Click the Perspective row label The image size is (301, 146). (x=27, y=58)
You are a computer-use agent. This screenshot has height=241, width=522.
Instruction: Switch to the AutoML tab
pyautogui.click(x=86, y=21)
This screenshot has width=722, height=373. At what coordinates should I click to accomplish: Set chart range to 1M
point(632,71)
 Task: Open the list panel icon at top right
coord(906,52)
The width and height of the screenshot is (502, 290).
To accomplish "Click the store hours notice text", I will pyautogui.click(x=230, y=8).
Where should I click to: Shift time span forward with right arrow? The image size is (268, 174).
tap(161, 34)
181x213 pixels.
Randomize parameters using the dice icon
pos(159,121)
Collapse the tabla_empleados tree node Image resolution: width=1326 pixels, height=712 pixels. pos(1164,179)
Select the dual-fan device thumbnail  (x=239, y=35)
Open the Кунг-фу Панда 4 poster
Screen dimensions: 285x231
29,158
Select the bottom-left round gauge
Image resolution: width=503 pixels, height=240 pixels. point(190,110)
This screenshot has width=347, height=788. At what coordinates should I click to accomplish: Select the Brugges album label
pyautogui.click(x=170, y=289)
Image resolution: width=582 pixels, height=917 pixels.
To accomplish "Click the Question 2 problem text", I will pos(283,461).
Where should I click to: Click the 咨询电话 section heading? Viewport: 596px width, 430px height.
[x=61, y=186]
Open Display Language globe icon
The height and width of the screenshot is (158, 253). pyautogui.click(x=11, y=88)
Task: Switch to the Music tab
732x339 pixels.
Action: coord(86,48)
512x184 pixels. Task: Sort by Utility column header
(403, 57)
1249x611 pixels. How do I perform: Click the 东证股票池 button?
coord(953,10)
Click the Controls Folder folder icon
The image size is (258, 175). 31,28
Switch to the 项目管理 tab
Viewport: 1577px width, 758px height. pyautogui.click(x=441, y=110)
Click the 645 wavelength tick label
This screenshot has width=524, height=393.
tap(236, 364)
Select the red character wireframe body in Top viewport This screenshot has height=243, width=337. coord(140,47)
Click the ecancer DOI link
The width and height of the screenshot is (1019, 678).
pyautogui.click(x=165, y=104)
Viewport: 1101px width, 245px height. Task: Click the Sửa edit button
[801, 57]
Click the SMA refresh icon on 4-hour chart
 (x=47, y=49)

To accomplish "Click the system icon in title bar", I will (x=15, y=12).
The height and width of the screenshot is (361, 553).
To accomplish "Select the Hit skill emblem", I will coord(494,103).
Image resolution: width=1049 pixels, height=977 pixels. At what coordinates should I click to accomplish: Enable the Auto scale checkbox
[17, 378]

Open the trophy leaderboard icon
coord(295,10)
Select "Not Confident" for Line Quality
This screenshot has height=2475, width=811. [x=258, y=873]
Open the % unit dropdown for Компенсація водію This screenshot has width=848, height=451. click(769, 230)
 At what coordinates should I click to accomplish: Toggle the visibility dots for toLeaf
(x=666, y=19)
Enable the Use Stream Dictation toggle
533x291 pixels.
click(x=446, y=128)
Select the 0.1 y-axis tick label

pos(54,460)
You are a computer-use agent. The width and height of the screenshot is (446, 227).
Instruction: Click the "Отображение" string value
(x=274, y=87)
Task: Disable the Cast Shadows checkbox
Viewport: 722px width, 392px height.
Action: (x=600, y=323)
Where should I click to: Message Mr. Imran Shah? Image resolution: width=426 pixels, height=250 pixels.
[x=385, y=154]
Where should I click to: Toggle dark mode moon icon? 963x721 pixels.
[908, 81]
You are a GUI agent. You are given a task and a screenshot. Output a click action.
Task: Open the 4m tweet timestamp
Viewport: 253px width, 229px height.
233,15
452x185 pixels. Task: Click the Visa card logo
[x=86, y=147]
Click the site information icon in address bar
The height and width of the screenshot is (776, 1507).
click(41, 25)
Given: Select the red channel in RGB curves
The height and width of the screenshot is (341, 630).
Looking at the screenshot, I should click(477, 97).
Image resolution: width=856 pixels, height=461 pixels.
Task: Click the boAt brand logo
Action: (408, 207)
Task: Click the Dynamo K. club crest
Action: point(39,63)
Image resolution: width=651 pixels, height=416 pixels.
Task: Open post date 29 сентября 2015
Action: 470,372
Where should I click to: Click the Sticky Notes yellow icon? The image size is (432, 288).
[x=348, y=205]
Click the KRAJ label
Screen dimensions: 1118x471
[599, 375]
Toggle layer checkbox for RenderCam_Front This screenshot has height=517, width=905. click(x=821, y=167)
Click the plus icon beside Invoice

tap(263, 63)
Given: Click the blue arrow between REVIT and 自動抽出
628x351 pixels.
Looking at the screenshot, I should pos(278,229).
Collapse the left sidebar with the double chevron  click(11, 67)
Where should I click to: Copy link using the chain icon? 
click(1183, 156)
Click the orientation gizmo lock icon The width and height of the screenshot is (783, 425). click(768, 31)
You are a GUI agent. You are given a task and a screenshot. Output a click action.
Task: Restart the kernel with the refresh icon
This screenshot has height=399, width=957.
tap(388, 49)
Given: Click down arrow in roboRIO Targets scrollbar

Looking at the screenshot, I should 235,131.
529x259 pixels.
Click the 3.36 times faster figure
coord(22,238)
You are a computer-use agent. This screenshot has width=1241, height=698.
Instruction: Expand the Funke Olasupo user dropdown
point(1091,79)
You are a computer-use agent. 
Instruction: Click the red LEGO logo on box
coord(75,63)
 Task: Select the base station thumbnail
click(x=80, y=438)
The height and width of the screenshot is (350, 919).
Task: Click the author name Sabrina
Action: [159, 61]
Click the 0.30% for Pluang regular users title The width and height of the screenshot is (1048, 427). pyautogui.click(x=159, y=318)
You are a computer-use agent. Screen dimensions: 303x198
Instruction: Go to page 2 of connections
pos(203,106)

______

[WORK INSTRUCTION] For this task, retype the material exactly, line for line.

[ANSWER]
Click the Perspective row label The image size is (301, 146). (x=27, y=58)
You are a computer-use agent. This screenshot has height=241, width=522.
Instruction: Switch to the AutoML tab
pyautogui.click(x=86, y=21)
This screenshot has width=722, height=373. At what coordinates should I click to accomplish: Set chart range to 1M
point(632,71)
 Task: Open the list panel icon at top right
coord(906,52)
The width and height of the screenshot is (502, 290).
To accomplish "Click the store hours notice text", I will pyautogui.click(x=230, y=8).
Where should I click to: Shift time span forward with right arrow? The image size is (268, 174).
tap(161, 34)
181x213 pixels.
Randomize parameters using the dice icon
pos(159,121)
Collapse the tabla_empleados tree node Image resolution: width=1326 pixels, height=712 pixels. pos(1164,179)
Select the dual-fan device thumbnail  (x=239, y=35)
Open the Кунг-фу Панда 4 poster
Screen dimensions: 285x231
29,158
Select the bottom-left round gauge
Image resolution: width=503 pixels, height=240 pixels. point(190,110)
This screenshot has width=347, height=788. At what coordinates should I click to accomplish: Select the Brugges album label
pyautogui.click(x=170, y=289)
Image resolution: width=582 pixels, height=917 pixels.
To accomplish "Click the Question 2 problem text", I will pos(283,461).
Where should I click to: Click the 咨询电话 section heading? Viewport: 596px width, 430px height.
[x=61, y=186]
Open Display Language globe icon
The height and width of the screenshot is (158, 253). pyautogui.click(x=11, y=88)
Task: Switch to the Music tab
732x339 pixels.
Action: coord(86,48)
512x184 pixels. Task: Sort by Utility column header
(403, 57)
1249x611 pixels. How do I perform: Click the 东证股票池 button?
coord(953,10)
Click the Controls Folder folder icon
The image size is (258, 175). 31,28
Switch to the 项目管理 tab
Viewport: 1577px width, 758px height. pyautogui.click(x=441, y=110)
Click the 645 wavelength tick label
This screenshot has width=524, height=393.
tap(236, 364)
Select the red character wireframe body in Top viewport This screenshot has height=243, width=337. coord(140,47)
Click the ecancer DOI link
The width and height of the screenshot is (1019, 678).
pyautogui.click(x=165, y=104)
Viewport: 1101px width, 245px height. Task: Click the Sửa edit button
[801, 57]
Click the SMA refresh icon on 4-hour chart
 (x=47, y=49)

To accomplish "Click the system icon in title bar", I will (x=15, y=12).
The height and width of the screenshot is (361, 553).
To accomplish "Select the Hit skill emblem", I will coord(494,103).
Image resolution: width=1049 pixels, height=977 pixels. At what coordinates should I click to accomplish: Enable the Auto scale checkbox
[17, 378]

Open the trophy leaderboard icon
coord(295,10)
Select "Not Confident" for Line Quality
This screenshot has height=2475, width=811. [x=258, y=873]
Open the % unit dropdown for Компенсація водію This screenshot has width=848, height=451. click(769, 230)
 At what coordinates should I click to accomplish: Toggle the visibility dots for toLeaf
(x=666, y=19)
Enable the Use Stream Dictation toggle
533x291 pixels.
click(x=446, y=128)
Select the 0.1 y-axis tick label

pos(54,460)
You are a computer-use agent. The width and height of the screenshot is (446, 227).
Instruction: Click the "Отображение" string value
(x=274, y=87)
Task: Disable the Cast Shadows checkbox
Viewport: 722px width, 392px height.
Action: (x=600, y=323)
Where should I click to: Message Mr. Imran Shah? Image resolution: width=426 pixels, height=250 pixels.
[x=385, y=154]
Where should I click to: Toggle dark mode moon icon? 963x721 pixels.
[908, 81]
You are a GUI agent. You are given a task and a screenshot. Output a click action.
Task: Open the 4m tweet timestamp
Viewport: 253px width, 229px height.
233,15
452x185 pixels. Task: Click the Visa card logo
[x=86, y=147]
Click the site information icon in address bar
The height and width of the screenshot is (776, 1507).
click(41, 25)
Given: Select the red channel in RGB curves
The height and width of the screenshot is (341, 630).
Looking at the screenshot, I should click(477, 97).
Image resolution: width=856 pixels, height=461 pixels.
Task: Click the boAt brand logo
Action: (408, 207)
Task: Click the Dynamo K. club crest
Action: point(39,63)
Image resolution: width=651 pixels, height=416 pixels.
Task: Open post date 29 сентября 2015
Action: 470,372
Where should I click to: Click the Sticky Notes yellow icon? The image size is (432, 288).
[x=348, y=205]
Click the KRAJ label
Screen dimensions: 1118x471
[599, 375]
Toggle layer checkbox for RenderCam_Front This screenshot has height=517, width=905. click(x=821, y=167)
Click the plus icon beside Invoice

tap(263, 63)
Given: Click the blue arrow between REVIT and 自動抽出
628x351 pixels.
Looking at the screenshot, I should pos(278,229).
Collapse the left sidebar with the double chevron  click(11, 67)
Where should I click to: Copy link using the chain icon? 
click(1183, 156)
Click the orientation gizmo lock icon The width and height of the screenshot is (783, 425). click(768, 31)
You are a GUI agent. You are given a task and a screenshot. Output a click action.
Task: Restart the kernel with the refresh icon
This screenshot has height=399, width=957.
tap(388, 49)
Given: Click down arrow in roboRIO Targets scrollbar

Looking at the screenshot, I should 235,131.
529x259 pixels.
Click the 3.36 times faster figure
coord(22,238)
You are a computer-use agent. This screenshot has width=1241, height=698.
Instruction: Expand the Funke Olasupo user dropdown
point(1091,79)
You are a computer-use agent. 
Instruction: Click the red LEGO logo on box
coord(75,63)
 Task: Select the base station thumbnail
click(x=80, y=438)
The height and width of the screenshot is (350, 919).
Task: Click the author name Sabrina
Action: [159, 61]
Click the 0.30% for Pluang regular users title The width and height of the screenshot is (1048, 427). pyautogui.click(x=159, y=318)
You are a computer-use agent. Screen dimensions: 303x198
Instruction: Go to page 2 of connections
pos(203,106)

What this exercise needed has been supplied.